Mexico’s president elect, Enrique Pena Nieto has said he will be creating a Mexican Border Patrol agency for the Guatemala-Mexico border, where approximately 20,000 migrants entering from Guatemala into Mexico en route to the U.S. are kidnapped and held as organized crime groups try to extort money from their families.

Mexico Pena Nieto to hype security at Guatemala-Mexico border

According to statistics cited by the Mexican newspaper, Milenio, 400,000 migrants enter Mexico illegally en route to the U.S., but only 20 percent make it all the way. Many of them remain in Guatemala-Mexico border where they live in poverty. Much of the violence in Mexico’s southern border is similar to the violence in the northern border as the Sinaloa and Zeta cartels vie for control of drug routes.


Guatemala-Mexico border.

The Zetas, Mexico’s most violent organized crime group charges about $2,500 for safe passage to the U.S. from Guatemala. The Zetas is also the group that is believed to be behind the murder of 72 migrants in August 2010. The bodies were found at a ranch near the Texas border.

According to Pena Nieto’s transition cabinet’s coordinator for migration issues, Arnulfo Valdivia, the plan is to create a border patrol and modernize check-points to keep out the bad elements in a border area that is rife with crime and corruption.

Earlier this year, the U.N.’s International Narcotics Control Board released a report saying there has been a surge in drug related violence in Central America as Drug Cartels have shifted their operations there. Subsequently, local gangs and international drug trafficking cartels have turned the region into one of the most violent places in the world. The ‘Northern Triangle’ of El Salvador, Honduras and Guatemala have the highest homicide rates in the world. Ninety percent of cocaine shipped from South America passes through Central America on its way to the U.S.

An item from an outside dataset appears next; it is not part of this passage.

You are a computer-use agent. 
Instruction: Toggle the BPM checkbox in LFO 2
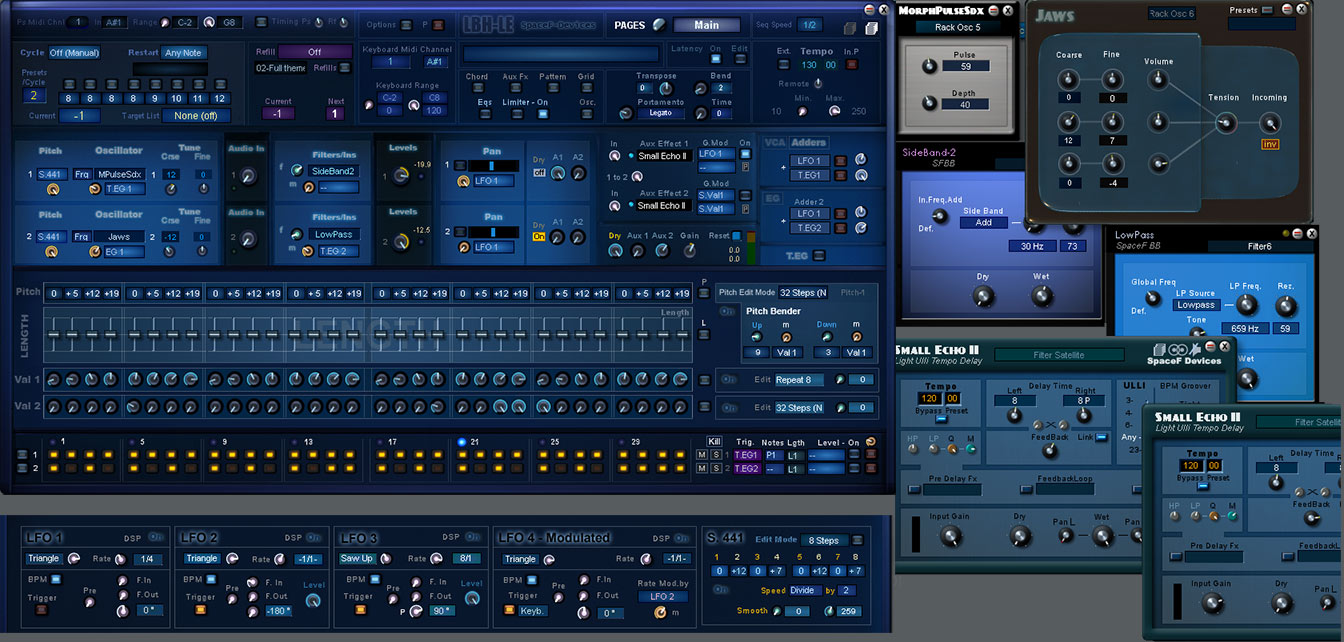(211, 578)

Some of the undocumented people discovered in two trucks trying to travel into the United States, under police surveillance sit waiting in Tuxtla Gutierrez, Mexico, Tuesday, May 17, 2011. Chiapas authorities said they rescued 513 migrants, 410 of which are from Guatemala. The Guatemalan-Mexico border is suffering such an unprecedented crime wave. (AP Photo / Alejandro Estrada)

A 2010 article in The Washington Post quotes El Salvador’s defense minister saying that as Mexico’s military presses the cartels, the more the cartels will turn to Central America for a safe haven.

According to news reports the Zetas drug cartel have set up training camps in remote regions of Guatemala. The country has become a paradise for criminals because of the high level of impunity, corruption and the availability of military weapons.

Migrants journey to US from Mexico, a long and dangerous one

The violence and poverty has caused many Central Americans to immigrate to the U.S. illegally. But to get to Mexico’s northern border they have to pass through Mexico, a long and arduous trip that is usually accomplished by jumping on freight trains heading north. According to The Mexican National Human Rights Commission, 1,600 migrants are abducted every month in Mexico, and are subject to abuse, rape, theft and even death. Often, these abuses come at the hands of Mexican security forces.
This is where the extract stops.